Reescribe el tramo que va desde la línea que contiene "You are a GUI" hasta la que contiene "pyautogui.click(x=1864, y=12)", ambas incluidas, sustituyendo "screenshot" por "screen capture" y sin cambiar nada más.

_DATOS DISPONIBLES_:
※ ※ ※

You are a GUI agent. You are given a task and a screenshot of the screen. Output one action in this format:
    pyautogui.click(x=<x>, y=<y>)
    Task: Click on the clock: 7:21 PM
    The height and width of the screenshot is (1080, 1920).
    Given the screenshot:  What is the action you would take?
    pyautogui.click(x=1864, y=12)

※ ※ ※

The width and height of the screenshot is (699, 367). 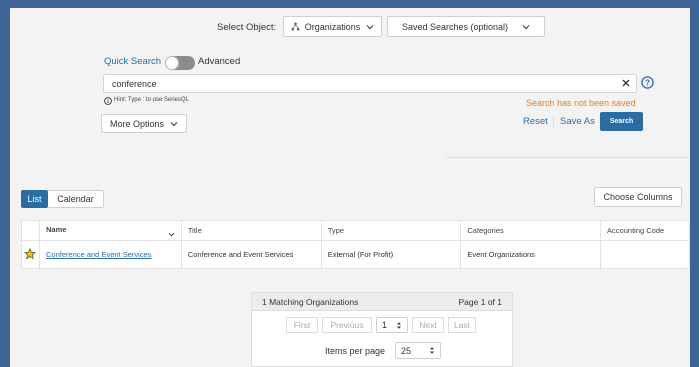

※ ※ ※

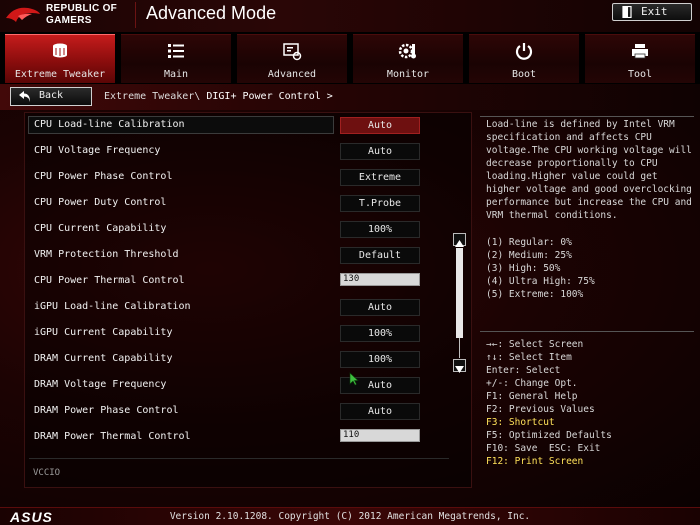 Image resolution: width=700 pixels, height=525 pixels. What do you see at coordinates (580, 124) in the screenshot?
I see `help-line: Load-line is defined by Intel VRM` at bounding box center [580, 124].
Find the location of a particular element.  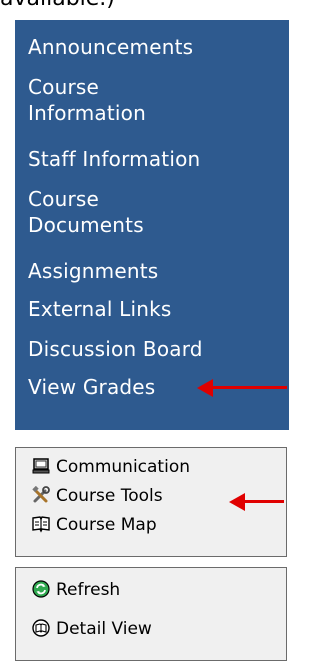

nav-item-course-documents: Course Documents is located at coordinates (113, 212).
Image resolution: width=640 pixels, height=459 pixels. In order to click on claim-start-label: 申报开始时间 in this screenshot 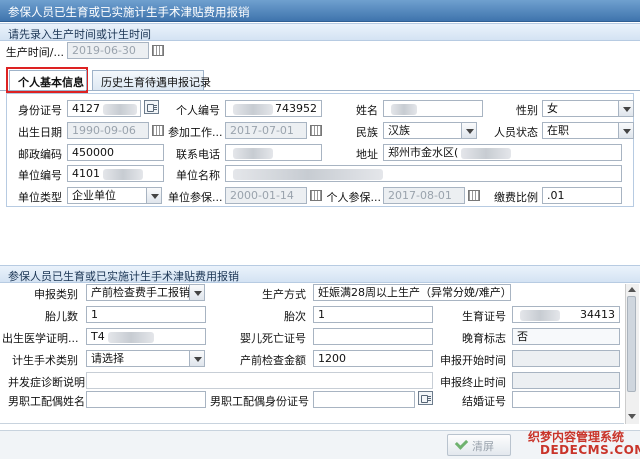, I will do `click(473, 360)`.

※ ※ ※

_RESULTADO DEL EJERCICIO_:
You are a GUI agent. You are given a task and a screen capture of the screen. Output one action in this format:
    pyautogui.click(x=<x>, y=<y>)
    Task: Click on the clock: 7:21 PM
    The height and width of the screen capture is (1080, 1920).
    Given the screen capture:  What is the action you would take?
    pyautogui.click(x=1864, y=12)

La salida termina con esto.